É por isso que vale mais obedecer com sossego do que desejar o governo do mundo e ocupar os tronos. Deixa, pois, que se cansem inutilmente e suem sangue, enquanto lutam pelo estreito caminho da ambição: eles só tem o sabor por boca alheia e tudo procuram mais por ouvirem dizer do que pelas próprias sensações148.

A passagem citada dos versos de Lucrécio traz à tona indicações significativas acerca da ética no epicurismo. O sábio deve empreender esforços para se distanciar do exercício do poder, não apenas por temer as perturbações que são geradas dessa atividade, mas principalmente pelo fato do poder representar uma realização projetada a partir das impressões dos outros indivíduos, impossibilitando, portanto, o modo de viver autárquico, pois cada atitude tomada depende da opinião advinda de outro indivíduo. Tendo em vista a preocupação com a afirmação da vida autárquica é preciso manter distância das formas de atuação através do poder.

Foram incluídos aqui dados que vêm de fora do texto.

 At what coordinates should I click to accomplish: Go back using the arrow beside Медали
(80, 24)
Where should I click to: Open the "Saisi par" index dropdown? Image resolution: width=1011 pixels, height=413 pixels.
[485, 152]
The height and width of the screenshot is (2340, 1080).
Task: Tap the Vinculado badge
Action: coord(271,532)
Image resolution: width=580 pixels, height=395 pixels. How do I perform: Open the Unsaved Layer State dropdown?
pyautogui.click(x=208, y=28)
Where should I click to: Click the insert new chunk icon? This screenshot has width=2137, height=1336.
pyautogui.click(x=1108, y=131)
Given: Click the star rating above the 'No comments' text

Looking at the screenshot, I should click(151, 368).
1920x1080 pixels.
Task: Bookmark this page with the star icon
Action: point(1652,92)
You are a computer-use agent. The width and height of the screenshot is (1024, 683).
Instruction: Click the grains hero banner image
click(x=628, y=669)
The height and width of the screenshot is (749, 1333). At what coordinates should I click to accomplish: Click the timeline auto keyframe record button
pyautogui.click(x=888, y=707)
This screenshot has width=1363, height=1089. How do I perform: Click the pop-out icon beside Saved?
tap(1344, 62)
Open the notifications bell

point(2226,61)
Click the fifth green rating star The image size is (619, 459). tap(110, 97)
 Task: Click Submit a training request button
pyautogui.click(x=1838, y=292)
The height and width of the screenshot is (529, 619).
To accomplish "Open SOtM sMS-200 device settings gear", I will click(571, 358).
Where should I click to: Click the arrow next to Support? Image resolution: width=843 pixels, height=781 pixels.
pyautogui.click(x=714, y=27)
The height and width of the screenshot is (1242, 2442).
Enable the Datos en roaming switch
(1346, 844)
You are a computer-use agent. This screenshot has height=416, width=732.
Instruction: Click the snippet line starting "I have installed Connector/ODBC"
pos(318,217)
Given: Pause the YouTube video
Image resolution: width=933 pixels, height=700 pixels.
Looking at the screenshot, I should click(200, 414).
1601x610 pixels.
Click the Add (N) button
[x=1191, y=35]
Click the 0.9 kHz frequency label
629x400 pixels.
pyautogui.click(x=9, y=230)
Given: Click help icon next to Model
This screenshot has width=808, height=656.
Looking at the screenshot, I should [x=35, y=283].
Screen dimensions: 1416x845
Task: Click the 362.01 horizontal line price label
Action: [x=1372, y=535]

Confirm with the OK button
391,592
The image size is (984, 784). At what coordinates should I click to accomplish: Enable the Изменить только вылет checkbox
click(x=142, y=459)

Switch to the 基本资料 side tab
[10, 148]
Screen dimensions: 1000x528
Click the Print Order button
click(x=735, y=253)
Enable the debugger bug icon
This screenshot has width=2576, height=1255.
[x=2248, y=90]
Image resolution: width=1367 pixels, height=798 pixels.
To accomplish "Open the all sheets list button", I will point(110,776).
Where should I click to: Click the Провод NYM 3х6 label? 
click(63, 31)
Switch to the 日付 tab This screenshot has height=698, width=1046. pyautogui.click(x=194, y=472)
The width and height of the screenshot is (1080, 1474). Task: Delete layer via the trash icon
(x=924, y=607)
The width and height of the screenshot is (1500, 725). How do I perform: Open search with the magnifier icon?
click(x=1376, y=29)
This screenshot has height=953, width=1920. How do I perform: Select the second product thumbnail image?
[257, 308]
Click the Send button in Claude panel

Nesse ponto o epicurismo não faz uso da noção que toma o poder como fator responsável pela corrupção dos valores e da forma de viver pela phronesis. As condições exercidas pela vida no poder por si mesmas já são pensadas como as causas que levam a ausência de virtude. Por essa razão o desejo de poder leva tanto as perturbações na alma quanto a inclinação os indivíduos para a injustiça e a ausência de moderação. A caracterização

do poder no epicurismo é feita a partir da relação deste para a vida em tranquilidade, situando o poder na esfera de atuação social que se baseia no conflito e no uso da força, situações que não favorecem a construção da vida autárquica, bem como reduzem o grau de civilidade de um grupo ou sociedade para um patamar de animosidades e de discordâncias.